Point Counterpoint
Over the past couple of weeks, an entertaining debate has been popping up across the Web. First, Christopher Monckton attacked the Stern Report in the Sunday Telegraph, including a downloadable, 40 page paper on global warming as hoax. Monckton's paper was put under the microscope by sources like RealClimate and trashed by another UK paper, the Guardian.
So how has Monckton responded? Mostly by admitting that his science was bad and so what his history. So now the point isn't that global warming isn't occurring, it's that what is being done about it is laughable. Well, at least someone is laughing.







Comments (5)
There is much debate which is either being ignored or dismissed. Since the critique of the Mann Hughes Bradely 1998 1000 year temp reconstruction(MBH98) by McKintyre and McKitrick (2003), the global warming advocates have been somewhat defensive.

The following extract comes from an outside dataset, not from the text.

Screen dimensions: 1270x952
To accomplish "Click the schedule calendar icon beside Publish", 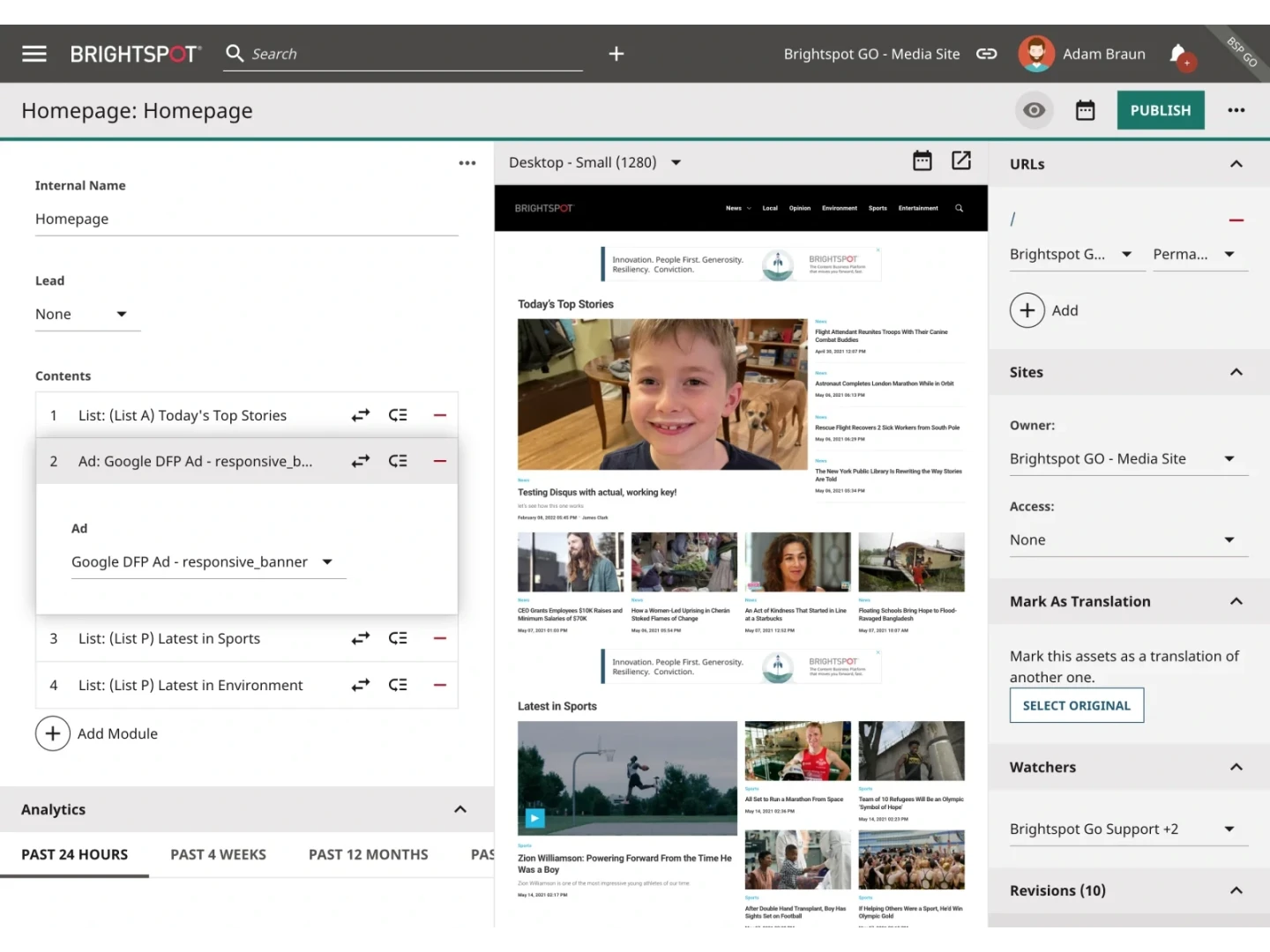I will click(x=1085, y=110).
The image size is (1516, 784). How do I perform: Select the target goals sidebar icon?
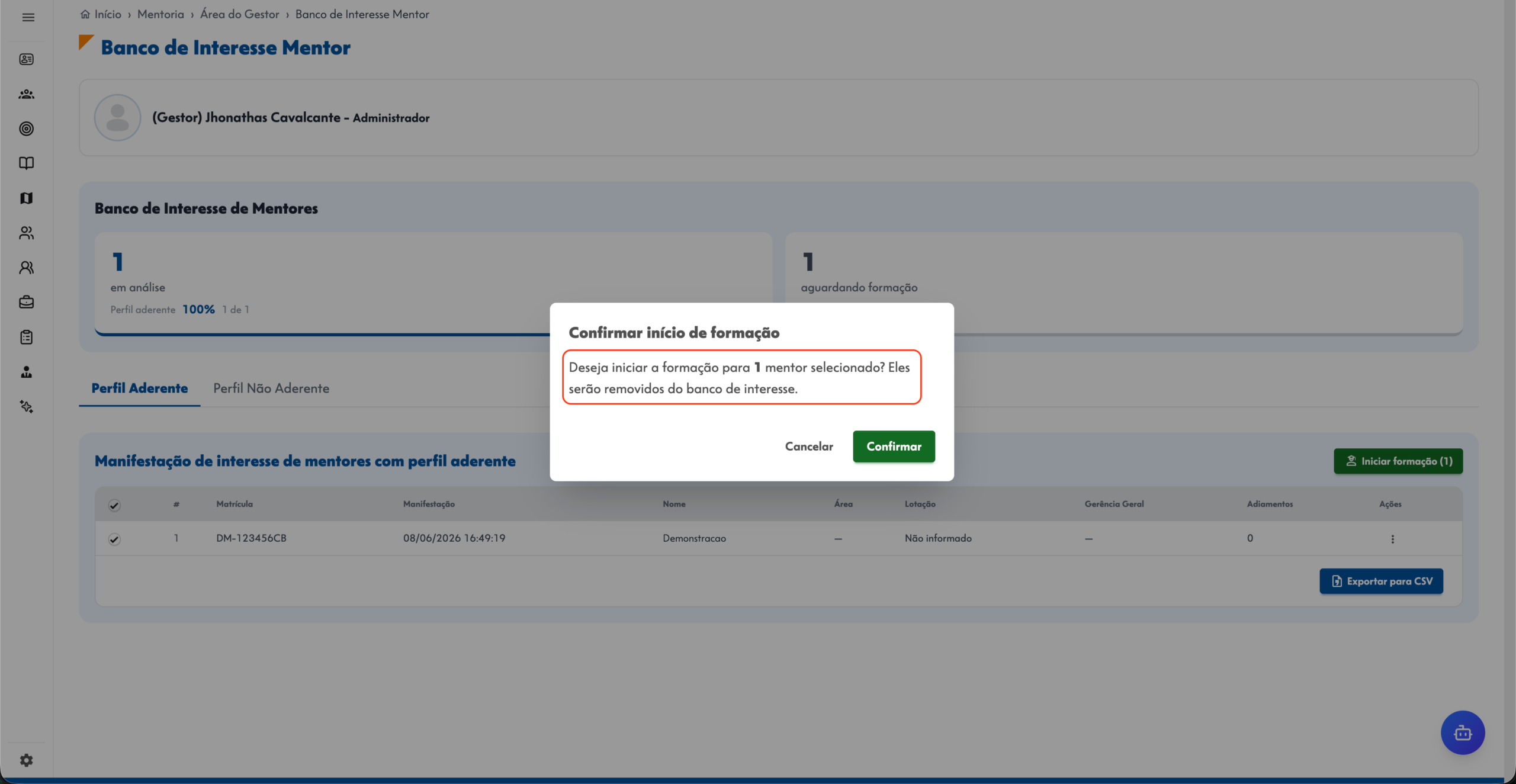click(27, 128)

The questions raised my M&M are questions of both methodolgy (Principle Component Analysis), and one of cherry picking the data. MBH98 PC1 analsysis got rid of both the Little Ice Age(LIA) and Medevil Warm Period(MWP). The reliance on the N.American Britslecone tree rings, which weighted thier reconstruction on the warmside (the blade of the famous Hockey Stick) has been refuted. Their PC1 was found to be full of data mining techniques. The June 2006 NAS report was very polite in thier critique, but serious questions dealing with "social networks" (ie peer review) that never did the correct type of due diligence, as well as the robustness of MBH98 was called into question. The Little Ice Age and Medevil Warm Period are now back in the lexicon. Mann to this day refuses to recognize either- he shrugs them off as nothing more than weak teleconnections.

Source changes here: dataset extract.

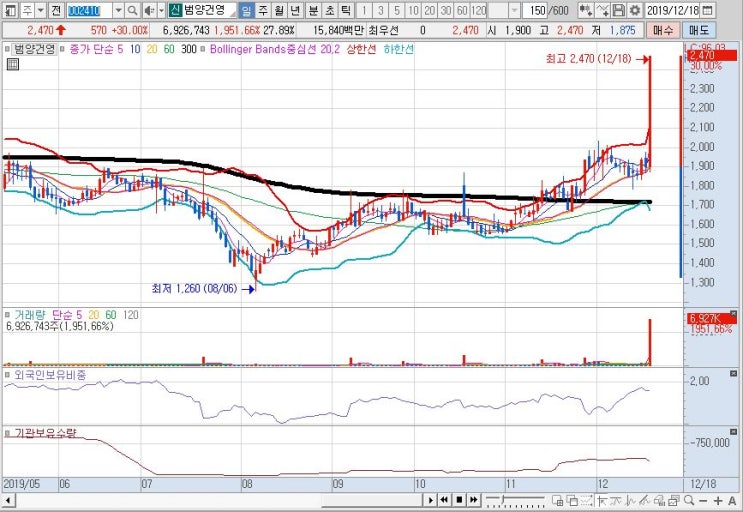Click the chart zoom slider at bottom

click(516, 500)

The MBH98 reconstruction as well as other multivariate temp reconstructions are important, as they are the only way the Gloabal Warming advocates can plead thier case (we are living in the warmest period since the beginning of the Holocene Era). Almost every reconstruction has shown to have serious statisitcal or methodoligical flaws.
Posted by JP | November 17, 2006 7:40 PM
It disturbs me that a serious newspaper like the Telegraph was prepared to take Monckton's paper seriously. So far as I can find out, Monckton is a former journalist with no scientific background whatsoever.
But presumably the Telegraph couldn't find a reputable scientist prepared to write something that fits their ideological rejection of global warming theory....
Mark
Posted by Mark | November 18, 2006 10:19 PM
Laura, say that Monckton responded to his critics by "admitting his science was bad." I didn't see any such admission in the article you linked to. Was that the right link, or did I miss something in there? Thanks.
Posted by Tom Pollard | November 18, 2006 11:30 PM
Monkton responds directly to Monbiot.
http://www.guardian.co.uk/commentisfree/story/0,,1947977,00.html
Posted by Howard Wiseman | November 21, 2006 11:35 PM
Tom - it seems clear now, having re-read Monckton's second article and now reading the link that Howard provided that I mis-interpreted something he said. It was the idiomatic phrase "My calculations last week had to be rubbished." Reading it the first time, I believed he meant HE had to throw them out (because they're wrong) rather than that other people, to change the idiom to American English, "trashed them." I guess this demonstrates the old saying from George Bernard Shaw that England and America are two countries separated by a common language. It was my error.